OAG Coronavirus Update – Week Fourteen Capacity Cuts Slow But Now Below 30 Million Seats Per Week

“Just” two and a half million fewer scheduled seats this week compared to the previous week represents a 7% reduction and one of the slowest rates of decline mid-March perhaps indicating that we are now close to the bottom of capacity We have however now “broken” through the 30 million mark and are down at 29.8 million seats a week and with some expected cuts to still be filed by some major carriers we can expect that to fall further next week; perhaps below 29 million. In fourteen week; nearly three-quarters of global capacity has been cut; a scenario no one could ever have planned for.

Chart 1 – Scheduled Airline Capacity by Week Compared to Schedules Filed on 20th January 2020

Chart1-ScheduledAirlineCapacity20Jan27April2020

Source: OAG Schedules Analyser

In recent weeks we have seen some of the largest regional markets see reductions of up to 90% in scheduled capacity with some markets seeing most of that capacity fall in the space of two weeks during the first half of April. Supported by strong domestic capacity, although not demand, markets such as Japan, the United States, Indonesia and Saudi Arabia continue to show much smaller rates of decline than the rest of the world.
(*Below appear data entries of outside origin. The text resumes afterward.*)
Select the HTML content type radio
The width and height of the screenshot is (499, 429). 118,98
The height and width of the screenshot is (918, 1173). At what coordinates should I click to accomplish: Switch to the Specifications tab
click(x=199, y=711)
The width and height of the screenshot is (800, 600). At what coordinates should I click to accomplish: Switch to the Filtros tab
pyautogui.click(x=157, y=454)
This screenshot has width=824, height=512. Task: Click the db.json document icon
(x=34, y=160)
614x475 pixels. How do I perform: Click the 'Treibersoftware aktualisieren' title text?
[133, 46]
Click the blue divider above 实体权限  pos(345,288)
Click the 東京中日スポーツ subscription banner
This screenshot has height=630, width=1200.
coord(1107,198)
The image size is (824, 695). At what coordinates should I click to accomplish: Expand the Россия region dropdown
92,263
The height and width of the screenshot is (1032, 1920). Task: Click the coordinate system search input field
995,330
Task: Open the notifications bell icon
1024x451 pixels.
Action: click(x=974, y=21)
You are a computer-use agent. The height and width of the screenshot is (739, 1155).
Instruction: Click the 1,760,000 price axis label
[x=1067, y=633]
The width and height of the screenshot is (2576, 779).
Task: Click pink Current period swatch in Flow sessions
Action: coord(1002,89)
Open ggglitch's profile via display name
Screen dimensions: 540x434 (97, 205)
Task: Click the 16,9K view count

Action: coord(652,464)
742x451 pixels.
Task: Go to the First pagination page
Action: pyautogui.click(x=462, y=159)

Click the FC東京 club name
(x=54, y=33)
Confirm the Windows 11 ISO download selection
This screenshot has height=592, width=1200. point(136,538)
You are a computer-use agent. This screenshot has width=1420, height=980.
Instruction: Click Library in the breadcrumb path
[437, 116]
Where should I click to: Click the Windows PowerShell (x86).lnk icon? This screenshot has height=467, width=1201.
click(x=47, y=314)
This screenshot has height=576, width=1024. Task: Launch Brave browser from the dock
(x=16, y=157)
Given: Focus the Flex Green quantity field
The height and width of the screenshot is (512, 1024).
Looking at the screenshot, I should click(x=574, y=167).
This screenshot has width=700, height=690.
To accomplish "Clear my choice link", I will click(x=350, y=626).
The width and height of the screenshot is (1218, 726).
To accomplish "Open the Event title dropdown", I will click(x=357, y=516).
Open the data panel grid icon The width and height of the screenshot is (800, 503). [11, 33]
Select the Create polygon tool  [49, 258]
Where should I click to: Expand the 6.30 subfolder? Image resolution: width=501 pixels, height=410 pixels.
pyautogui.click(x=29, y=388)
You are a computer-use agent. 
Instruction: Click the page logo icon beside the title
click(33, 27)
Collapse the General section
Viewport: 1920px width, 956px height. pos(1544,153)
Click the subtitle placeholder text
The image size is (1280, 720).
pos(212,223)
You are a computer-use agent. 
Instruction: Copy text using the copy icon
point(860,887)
In Japan, domestic capacity has been running at some 65% of the original January levels but recent announcements from both Japan Airlines and ANA of scheduled cuts last week will filter through to the OAG database for next week. Whilst in the United States nearly eleven million seats (60%) of domestic capacity has been cut; although with seven million seats still operating this week there is plenty of capacity, if not demand.

Table 1 – Scheduled Airline Capacity by Region, 20th Jan – 26th Apr 2020 by Region

Table 1–Scheduled AirlineCapacitybyRegion20th Jan26Apr2020byRegion

Source: OAG Schedules Analyser

It seemed a bit of a no-brainer to us that domestic capacity would always be stronger than international given the physical distances and lack of alternate travel modes available in some very large markets; it’s nice to see others now recognising that pattern. Nearly nine in every ten seats scheduled this week will be on domestic flights compared to six in ten at the beginning of the event. Looking forward to the recovery phase, the implications for those markets that have a heavy reliance on international tourism as part of their economy; it is going to take them much longer to see any significant increase in both capacity and demand.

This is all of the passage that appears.